Every summer from the time I was 8, my parents would pack my brother and I up in the car and trek 10 hours south to my aunt and uncle’s house in Belle Mead, New Jersey. We’d spend the week swimming in their pool, playing cool video games not allowed at home, and watching Nickelodeon.
But one day each year, we’d go to Six Flags Great Adventure. Six Flags was always the highlight of the trip. Junk food, carnival games, and obviously, the rides.
Rides I enjoyed watching my dad and brother go on with my feet securely planted on solid ground. Sure, I’d go on the little spinny rides or the gentle log ride. But rollercoasters that go upside down? Not. A. Chance.
Then one year, I was probably 15, I decided enough was enough. This was the year I was going to ride Scream Machine – a classic rollercoaster with four loops, two spirals and one giant drop.
Butterflies attacked my stomach as we meandered through the queue lines. When we got to the front and our train pulled up, I realized I had two choices: get on it or bail.
It wasn’t too late to change my mind. I made it further than I ever had before! That’s progress.
But I didn’t bail.
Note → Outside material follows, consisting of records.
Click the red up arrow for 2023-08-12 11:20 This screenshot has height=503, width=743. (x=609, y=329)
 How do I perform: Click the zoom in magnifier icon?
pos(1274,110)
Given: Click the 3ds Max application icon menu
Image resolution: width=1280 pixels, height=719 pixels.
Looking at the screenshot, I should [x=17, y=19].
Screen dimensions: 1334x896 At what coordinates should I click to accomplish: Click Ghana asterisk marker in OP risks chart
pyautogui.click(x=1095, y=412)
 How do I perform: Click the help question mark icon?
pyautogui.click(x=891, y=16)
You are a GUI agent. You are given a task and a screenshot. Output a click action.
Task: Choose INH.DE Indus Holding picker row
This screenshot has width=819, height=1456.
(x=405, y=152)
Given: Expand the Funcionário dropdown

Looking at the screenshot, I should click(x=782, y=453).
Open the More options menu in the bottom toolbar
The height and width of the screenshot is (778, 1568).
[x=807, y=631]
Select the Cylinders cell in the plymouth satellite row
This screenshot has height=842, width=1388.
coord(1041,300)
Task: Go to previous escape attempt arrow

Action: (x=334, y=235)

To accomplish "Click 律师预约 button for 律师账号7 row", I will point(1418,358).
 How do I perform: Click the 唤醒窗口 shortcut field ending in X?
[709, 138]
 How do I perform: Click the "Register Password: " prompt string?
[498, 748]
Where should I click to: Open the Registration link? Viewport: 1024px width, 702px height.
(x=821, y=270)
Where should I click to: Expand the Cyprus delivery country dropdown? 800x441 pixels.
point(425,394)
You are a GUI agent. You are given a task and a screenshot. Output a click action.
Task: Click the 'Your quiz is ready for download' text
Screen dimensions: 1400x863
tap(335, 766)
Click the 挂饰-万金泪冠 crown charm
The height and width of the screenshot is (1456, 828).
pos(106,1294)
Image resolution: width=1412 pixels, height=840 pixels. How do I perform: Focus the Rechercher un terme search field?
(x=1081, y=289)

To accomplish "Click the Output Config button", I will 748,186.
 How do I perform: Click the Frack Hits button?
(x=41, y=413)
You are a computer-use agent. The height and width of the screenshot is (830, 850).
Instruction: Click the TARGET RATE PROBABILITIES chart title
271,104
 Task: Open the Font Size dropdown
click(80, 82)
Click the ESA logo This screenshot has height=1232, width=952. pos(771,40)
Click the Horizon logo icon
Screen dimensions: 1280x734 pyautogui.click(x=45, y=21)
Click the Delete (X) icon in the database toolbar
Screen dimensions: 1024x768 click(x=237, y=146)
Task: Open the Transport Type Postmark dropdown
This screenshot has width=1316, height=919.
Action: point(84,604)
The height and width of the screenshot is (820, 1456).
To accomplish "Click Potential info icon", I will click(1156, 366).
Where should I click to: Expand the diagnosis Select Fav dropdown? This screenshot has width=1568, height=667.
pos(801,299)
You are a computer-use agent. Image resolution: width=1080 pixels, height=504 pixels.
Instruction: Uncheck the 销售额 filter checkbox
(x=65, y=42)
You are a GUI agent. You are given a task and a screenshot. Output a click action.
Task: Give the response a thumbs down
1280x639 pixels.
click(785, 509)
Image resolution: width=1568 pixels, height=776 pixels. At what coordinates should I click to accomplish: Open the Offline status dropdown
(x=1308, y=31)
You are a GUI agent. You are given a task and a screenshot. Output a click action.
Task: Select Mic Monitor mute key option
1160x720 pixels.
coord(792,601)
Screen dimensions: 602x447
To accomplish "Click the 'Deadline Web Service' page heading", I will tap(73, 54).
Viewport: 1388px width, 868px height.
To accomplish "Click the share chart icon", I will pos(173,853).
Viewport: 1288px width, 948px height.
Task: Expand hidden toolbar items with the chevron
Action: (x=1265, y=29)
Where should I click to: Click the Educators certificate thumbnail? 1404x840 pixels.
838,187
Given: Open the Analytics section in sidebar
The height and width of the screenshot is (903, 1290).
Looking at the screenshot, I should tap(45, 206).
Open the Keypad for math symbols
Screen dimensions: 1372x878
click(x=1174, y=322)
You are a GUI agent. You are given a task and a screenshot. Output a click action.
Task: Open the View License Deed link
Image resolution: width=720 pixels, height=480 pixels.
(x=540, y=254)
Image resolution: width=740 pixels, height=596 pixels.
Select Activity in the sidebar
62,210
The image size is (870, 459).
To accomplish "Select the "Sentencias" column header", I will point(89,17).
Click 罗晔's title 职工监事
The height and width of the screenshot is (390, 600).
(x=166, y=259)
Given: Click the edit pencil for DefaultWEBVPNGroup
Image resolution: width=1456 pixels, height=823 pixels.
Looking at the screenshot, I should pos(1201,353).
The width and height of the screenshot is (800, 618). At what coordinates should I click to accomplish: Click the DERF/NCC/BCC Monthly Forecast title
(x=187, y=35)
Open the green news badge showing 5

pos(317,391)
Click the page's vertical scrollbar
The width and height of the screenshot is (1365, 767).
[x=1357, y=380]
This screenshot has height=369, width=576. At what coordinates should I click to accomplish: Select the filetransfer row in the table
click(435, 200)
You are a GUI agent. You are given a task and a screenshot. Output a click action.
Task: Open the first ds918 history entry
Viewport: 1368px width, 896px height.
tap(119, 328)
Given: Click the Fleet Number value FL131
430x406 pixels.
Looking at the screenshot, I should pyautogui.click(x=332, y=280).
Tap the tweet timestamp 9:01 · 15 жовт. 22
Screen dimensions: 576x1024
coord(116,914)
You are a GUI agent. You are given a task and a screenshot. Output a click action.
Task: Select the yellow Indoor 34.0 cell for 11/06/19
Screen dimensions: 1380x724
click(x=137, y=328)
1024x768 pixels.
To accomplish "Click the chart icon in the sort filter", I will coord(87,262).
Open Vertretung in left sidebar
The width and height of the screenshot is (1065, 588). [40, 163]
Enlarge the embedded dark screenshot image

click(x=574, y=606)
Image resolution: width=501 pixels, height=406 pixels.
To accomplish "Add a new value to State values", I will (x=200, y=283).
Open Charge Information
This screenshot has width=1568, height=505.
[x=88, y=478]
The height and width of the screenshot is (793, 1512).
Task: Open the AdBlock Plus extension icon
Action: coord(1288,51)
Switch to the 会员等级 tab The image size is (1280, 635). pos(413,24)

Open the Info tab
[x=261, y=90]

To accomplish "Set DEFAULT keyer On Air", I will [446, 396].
I sat in the cart, pulled the shoulder harness down, squeezed the handles as hard as I could and closed my eyes. I didn’t let go or open my eyes for the next minute and thirty-seven seconds.
I hated every single second of that terror-ride. I couldn’t (and still can’t) understand how people considered that fun. In fact, even watching the video above made me queasy all over again.
But I wasn’t disappointed when I walked off the ride. I was elated, even euphoric. I did it! I went on a rollercoaster! I didn’t bail! I opted for the scarier choice and it felt amazing.
That was the first time I remember choosing butterflies. Remember seeing two choices in front of me, and choosing the one that gave me butterflies. And to be honest, I haven’t chosen butterflies too many times since then.
I’m on a journey to choose butterflies. To make the choice that’s a little scarier, a little harder, a little less comfortable. Or a lot. Care to join me?